Complainant argues in her briefs that her offense and her job are not substantially related because the risk presented by the job was that Complainant might steal and then herself abuse the controlled substances, while the evidence showed that she herself (as distinguished from her spouse) did not use the marijuana which was found throughout their dwelling. Thus, she argues, there is no reason to think that the Complainant's character traits and proclivities would lead to a problem of substance abuse arising from her job. What this ignores is that the essence of the offense was related not to abuse but to trafficking. Unsupervised access to the homes of numerous impaired adults with numerous potent prescription drugs provides clear opportunity for just this kind of conduct.

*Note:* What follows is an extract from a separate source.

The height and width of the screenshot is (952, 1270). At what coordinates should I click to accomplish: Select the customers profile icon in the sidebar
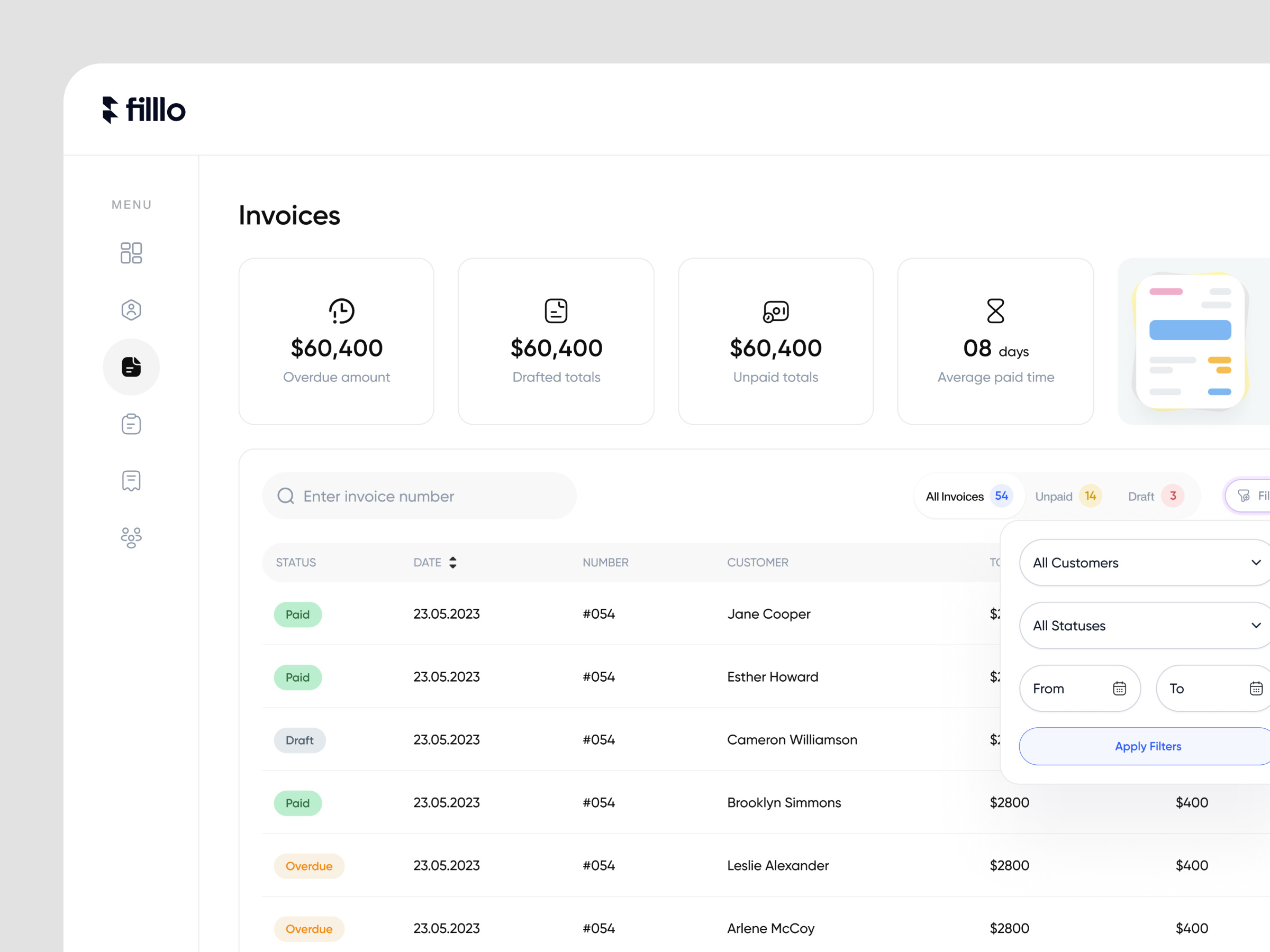pos(131,310)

This case bears many similarities to one the Commission recently decided, Delapast v. Northwoods Beach Home (LIRC, February 17, 1993).   Delapast worked as a case aide in a residential care facility for developmentally disabled adults, and her duties included having control over their prescription medications and dispensing them to the residents. The offense in question was delivery of a controlled substance (marijuana). Delapast essentially admitted a marginal role in the transfer of marijuana, acting in effect as a go-between. The Commission held that the offense was substantially related to the job, stating:

"An allegation of felony delivery of controlled substances is clearly substantially related to a job caring for dependent adults which includes responsibility for access to and distribution of medications and prescription drugs. Cf. Black v. Warner Cable Communications (LIRC, July 10, 1989), possession of and distribution of cocaine substantially related to job of being door-to-door salesman; McClellan v. Burns International Security (LIRC, March 31, 1988), possession of marijuana substantially related to job as security guard; Milwaukee County v. LIRC and Serebin, 139 Wis. 2d 805, 8282, 407 N. W.2d (1987), homicide by reckless conduct in administration of nursing home substantially related to job as telephone crisis counselor assisting a `vulnerable, dependent segment of the population'."